I dati Istat relativi al terzo quadrimestre del 2019 descrivevano già una situazione critica: la disoccupazione nella fascia 15-34 anni raggiungeva picchi del 17,8 per cento. E a causa della pandemia il calo dell’occupazione è oggi ancor più marcato e quello di inattività aumenta del 2,7 per cento. Nonostante una vera e propria emergenza, tutte le forze politiche continuano a tacere. Non una parola è stata detta in merito, nessuna riforma avviata. Il piano Colao, frutto del lavoro di quelle che sono state presentate come le grandi menti del nostro Paese, cita la parola “giovani” solo 15 volte, senza avanzare nessuna proposta concreta. Segno di come il Governo si sia comportato con i giovani proprio come ha agito con le donne in relazione all’istituzione delle task force e degli Stati Generali.

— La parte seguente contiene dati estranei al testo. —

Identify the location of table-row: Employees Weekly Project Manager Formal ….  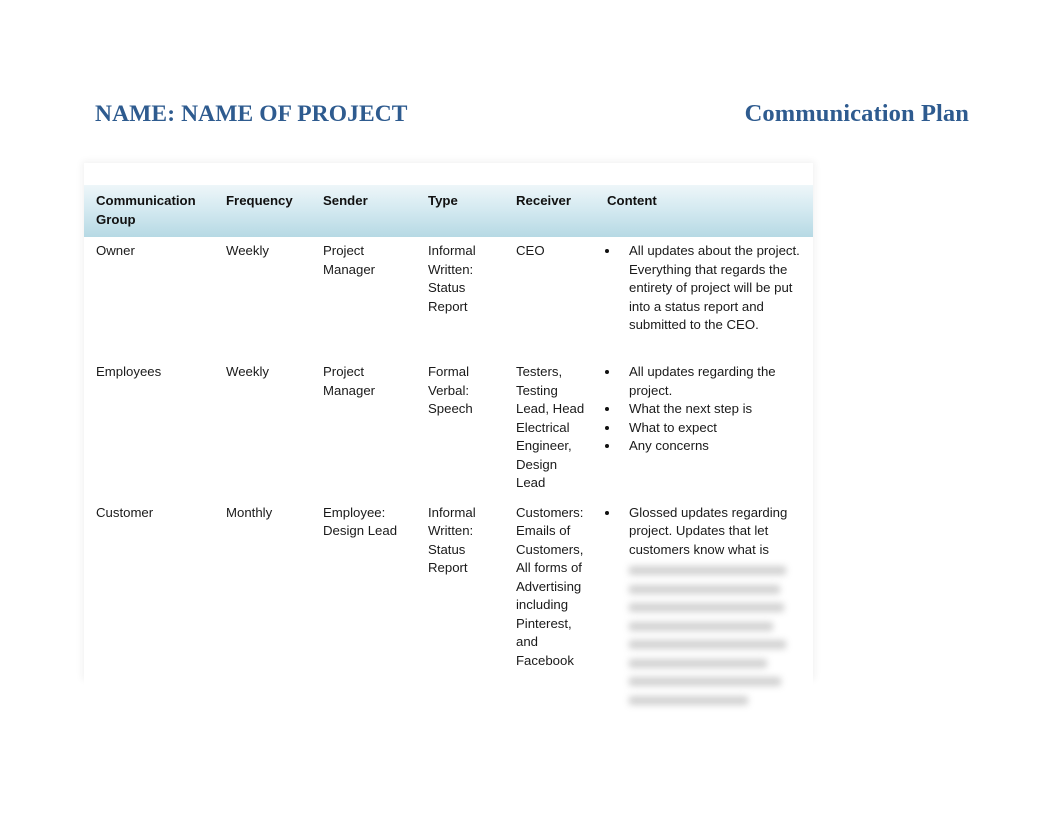
(448, 428).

Si parla di loro, senza mai interpellarli. Anzi, a dire il vero, di giovani non si parla proprio.

E infatti, il tanto atteso Decreto Rilancio li menziona solo per concedere un piccolo regalo: un mese gratuito – da utilizzare entro il 2020 – per viaggiare sui treni ed entrare nei musei (per gli studenti universitari). Pur riconoscendo l’importanza formativa di viaggi e musei, in questo frangente non si rischia di cadere nel “se non hanno più pane, che mangino brioche” che Rousseau ricorda nelle sue Confessioni?

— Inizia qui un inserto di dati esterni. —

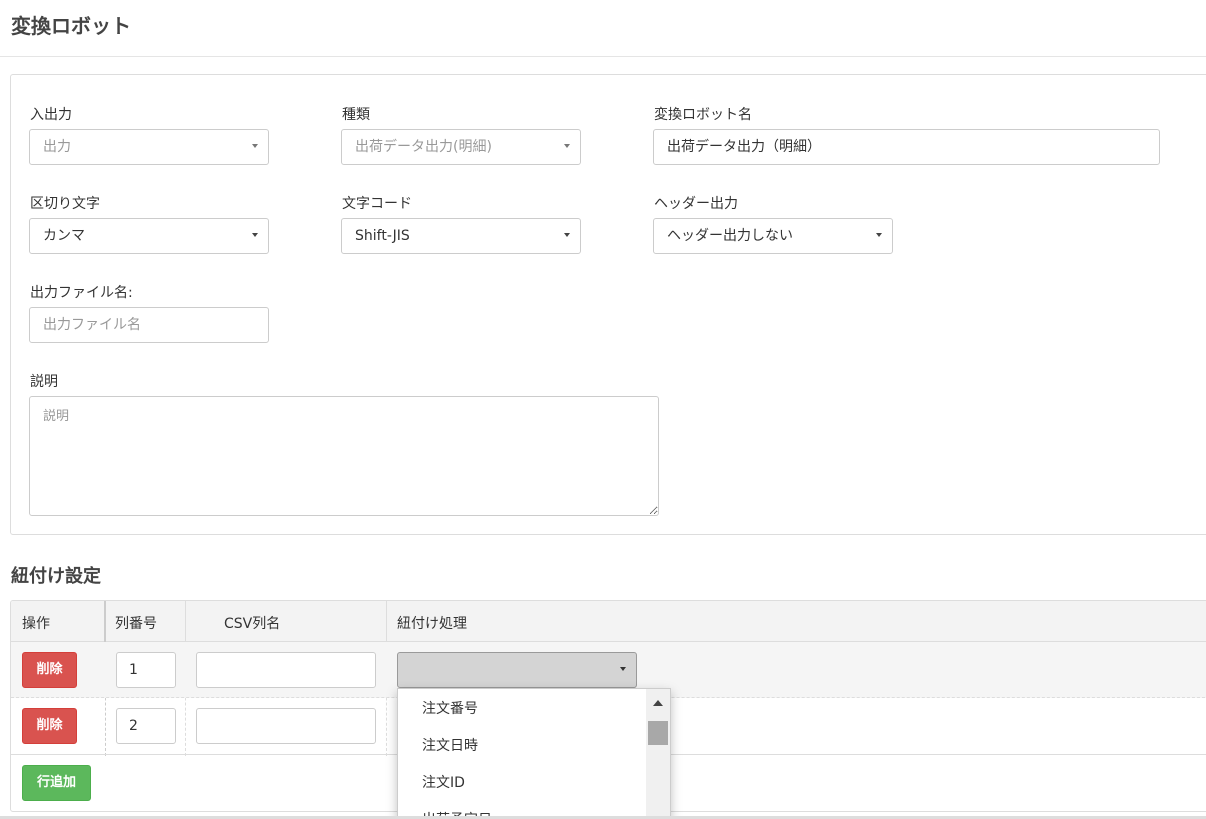  Describe the element at coordinates (82, 293) in the screenshot. I see `filename-label: 出力ファイル名:` at that location.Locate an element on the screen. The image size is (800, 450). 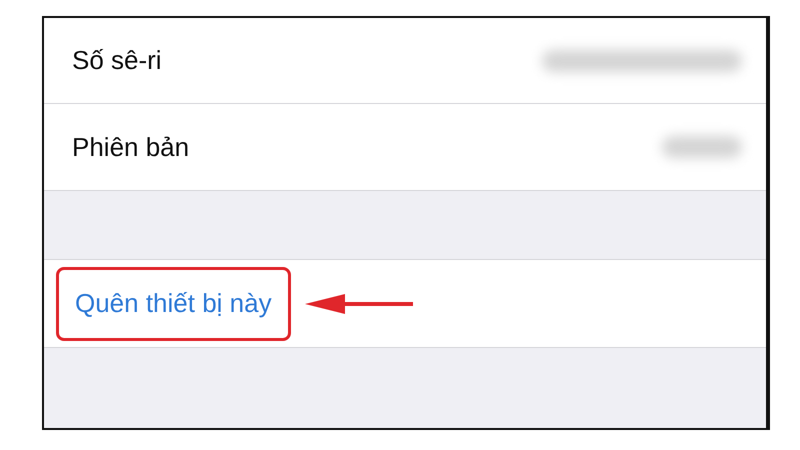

Viviamo nell’epoca della “politica miope”, in cui si guarda solo agli effetti immediati ma non a quelli nel medio/lungo termine. “Molti giovani universitari sono come un fiume in piena. Sono sempre fuori corso”: così si esprimeva Giulio Andreotti durante un discorso all’Ateneo di Roma. È triste dover constatare che, dopo 80 anni, l’atteggiamento della classe politica verso i giovani non è affatto cambiato. E se ancora una volta da questa crisi sono i giovani a uscire sconfitti c’è qualcosa che non va nella gestione dell’agenda politica del Paese. Non è in gioco solo il futuro di una generazione, sebbene anche solo questo sarebbe sufficiente per generare preoccupazione, ma è in gioco il futuro di tutti noi. E l’Italia ha sicuramente il dovere di proteggere la propria memoria e salvaguardare il presente, ma non ha forse anche l’obbligo di coltivare il proprio futuro?